"Will Obama's NSA Policy Alter The Nature Of Intelligence?"

RACHEL MARTIN, HOST:

This is WEEKEND EDITION from NPR News. I'm Rachel Martin. U.S. lawmakers, privacy advocates and foreign governments are still analyzing the implications of President Obama's speech Friday, in which he laid out a series of reforms aimed at changing the way the National Security Agency collects information. It was the president's most outspoken and comprehensive response to the controversial NSA spying programs leaked by former government contractor Edward Snowden. To talk about the changes President Obama has suggested and the challenges of implementing those reforms, we've brought in Joel Brenner. He's the former inspector general for the NSA. He joins us in our studio here in Washington. Thanks so much for coming in.

JOEL BRENNER: I'm happy to be with you again, Rachel.

MARTIN: Let's talk about a few of these proposed reforms. First off, the idea that the government is no longer going to be able to hold this so-called metadata. Can you just remind us again what compromises this data? What does it mean?

BRENNER: Yeah, metadata is the electronic equivalent of the writing on the outside of an envelope when you put it in the mailbox. Ultimately, it'll have a postmark on it, which used to tell you more than they tell you now but it says about the origin of this and, to some degree, what path it took. And that's the kind of stuff that comes in bits and bytes and ones and zeroes on a communication that you or I might make in an email, for example.

MARTIN: And the question is where will it be housed if the government isn't going to hold it and the president doesn't like the idea of letting the telecommunications firms hold it, which I what his review panel had actually recommended, then where does it go?

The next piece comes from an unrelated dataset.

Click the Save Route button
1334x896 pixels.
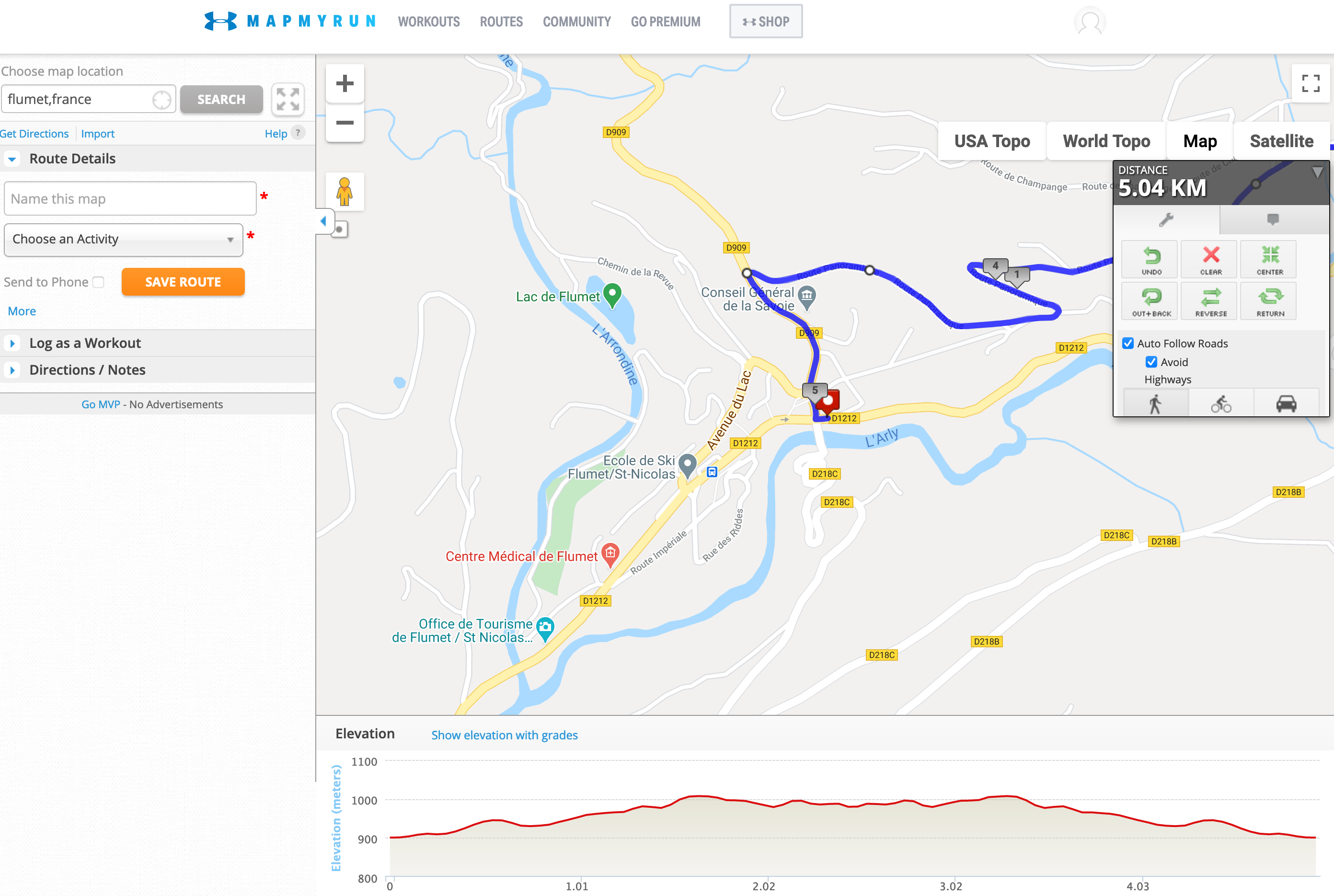pyautogui.click(x=183, y=282)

BRENNER: For the time being, it's going to stay where it's been, with the government. What he's done is ask for recommendations by late March on alternatives. I'm not sure there are good alternatives. You could force the telecoms to keep it. You could let it stay where it is. You could put it into a newly created third-party government-controlled reservoir. But what's the difference if you did that? Or you could put it in some kind of a newly created private corporation, but I'm not sure what difference that would make either. I don't think it would keep anybody safer or contribute to privacy. And it would create legal difficulties about what the responsibilities of that private company would be 'cause it's not the government. So, I'm kind of skeptical that there's a meaningful alternative to what's happening now.

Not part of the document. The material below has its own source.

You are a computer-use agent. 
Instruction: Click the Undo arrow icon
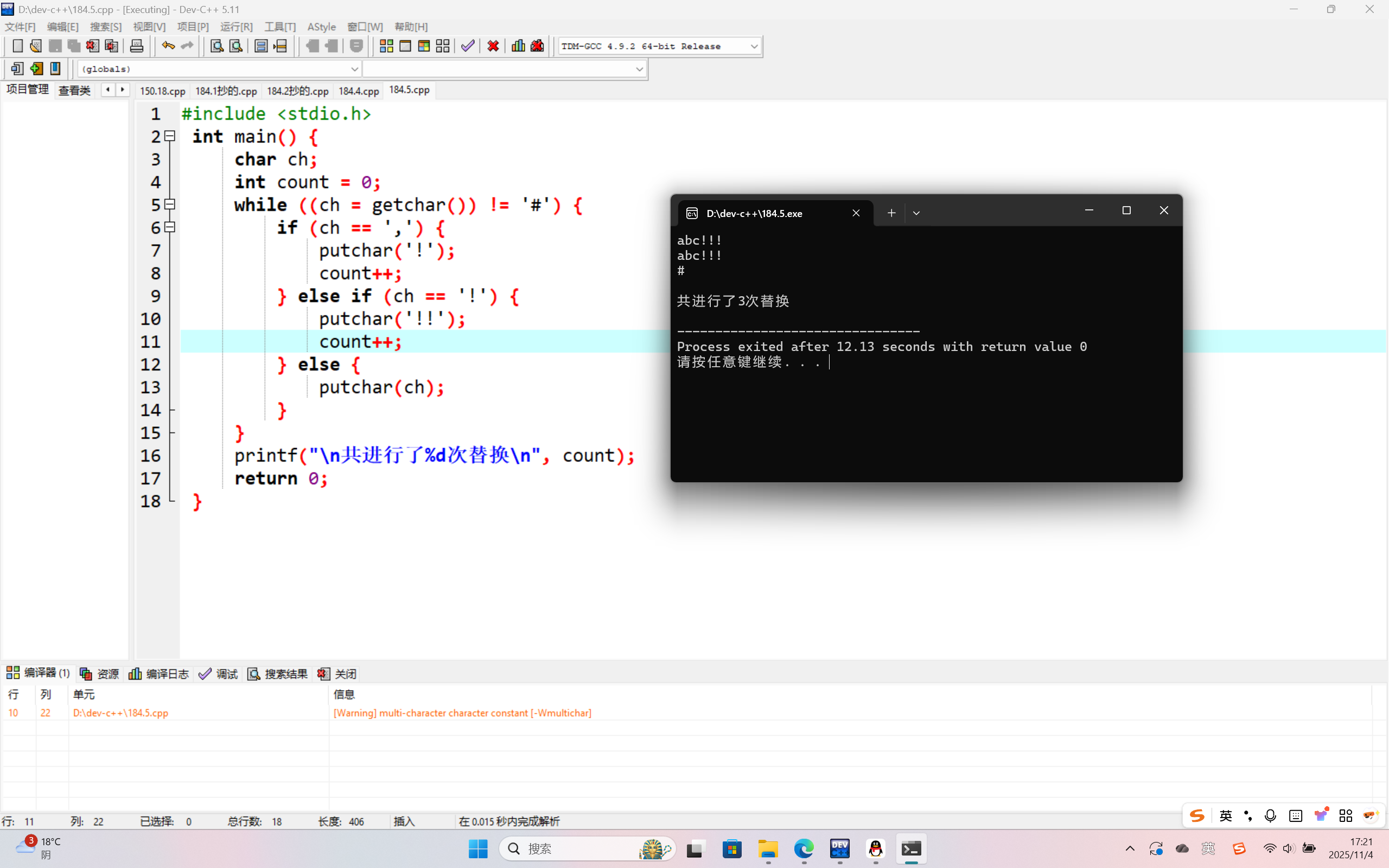tap(168, 46)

MARTIN: But if you keep it with the government, the problem doesn't go away, or the concerns that the president articulated in his speech don't go away.

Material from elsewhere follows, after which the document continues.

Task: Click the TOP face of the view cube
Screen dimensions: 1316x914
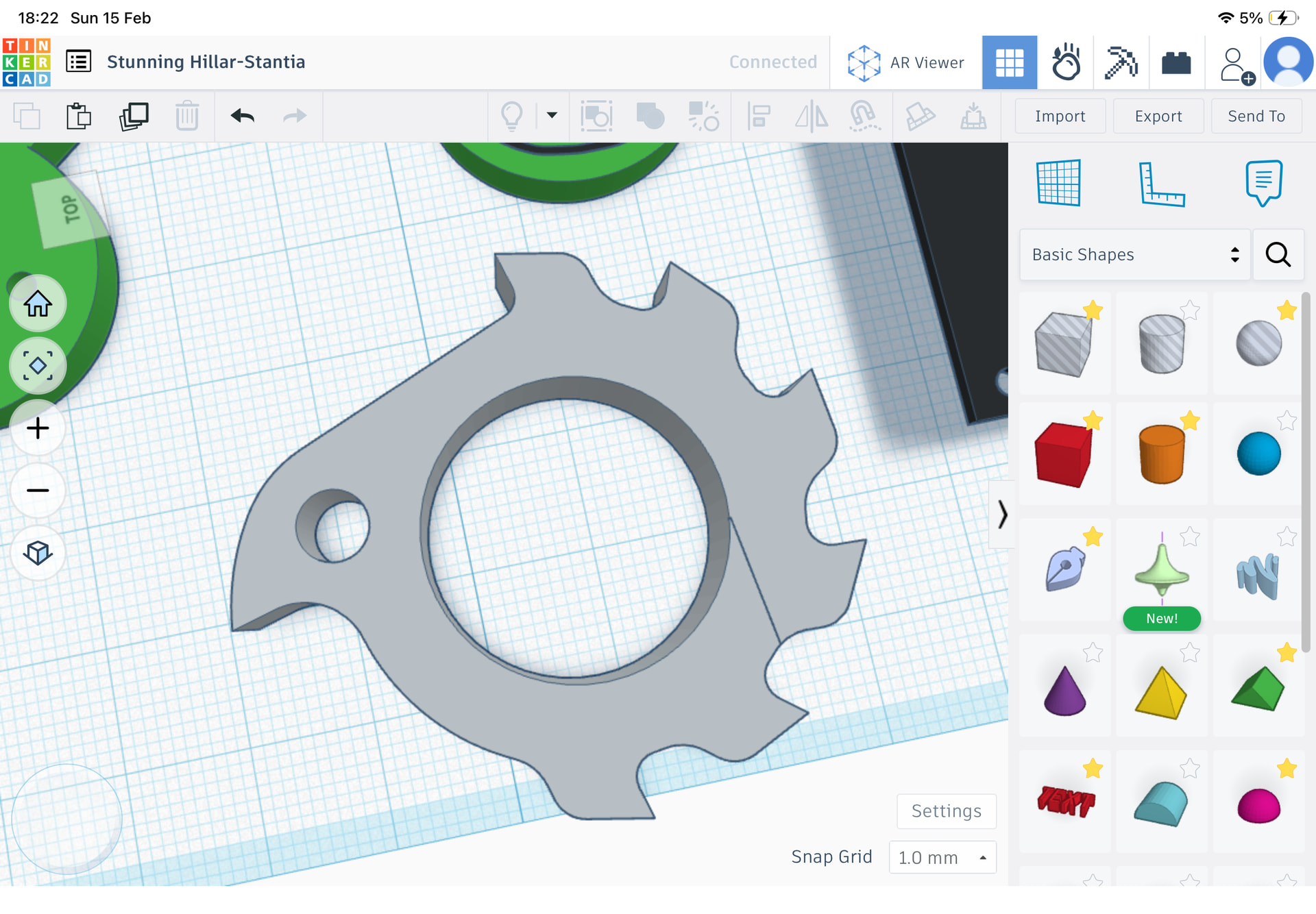Action: pyautogui.click(x=72, y=210)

BRENNER: No, they don't. The model for intelligence has been up till now- for signals intelligence, electronic stuff - that you have very strict rules about what you can collect and then once you get it you can look at it in any way you want. What we're doing now, because of the possibilities of what big data can tell you, we are collecting it - pretty much all of it - not the telephone calls, not the emails, but the metadata, and then having strict rules about when it can be looked at. This turns the traditional model upside down. But NSA hasn't wanted this world. This is simply the world in which it, like a private company or Google or anybody else, operates nowadays. I mean, NSA can't keep the country safer than the country wants to be kept. And we cannot, I hope, put ourselves in the position where we're going to say we're going to take zero risk with terrorism or crime. Because as country that says we're going to take no risks with security defines itself as a police state.

MARTIN: Final change I want to talk about with you; the president says the NSA can't spy on America's friends anymore, at least those heads of governments, unless there's a really good compelling reason that it pertains to a national security threat. Is that a substantive change or more of a political move to assuage concerns of U.S. allies?

BRENNER: You know, intelligence agencies make a living by stealing secrets, and they do it by breaking the laws of other countries. This is the nature of the business. There's no point sugarcoating it. And people do it to us. We're not living in Mr. Roger's neighborhood here. But as the world, both economically and socially, becomes more globalized and as we become really close, politically and socially, to other countries, they're going to expect us to obey their laws and vice versa. That's the position we're in right now. We're negotiating our way through a new world in which collection on the leaders of close allies is just not going to be worth the trouble. It's just counterproductive. There's not a question of manners. It's not a question of ethics. This is a question of political reality.

MARTIN: Finally, big picture question. What's the bigger lesson? Is there one?

BRENNER: Well, I think one of the lessons is I think we're in a world where our personal business and governmental lives are transparent to an astonishing degree. The president's quite right when he said the world's changed with dizzying speed, and that understanding that very little can be kept secret anymore, and that that which can be kept secret won't stay secret for very long is a critical adjustment that the government has not really fully absorbed.

MARTIN: Joel Brenner. He's the former inspector general of the NSA. He talked to us in our studios here in Washington. Mr. Brenner, thanks so much.

BRENNER: Pleasure to be here, as always.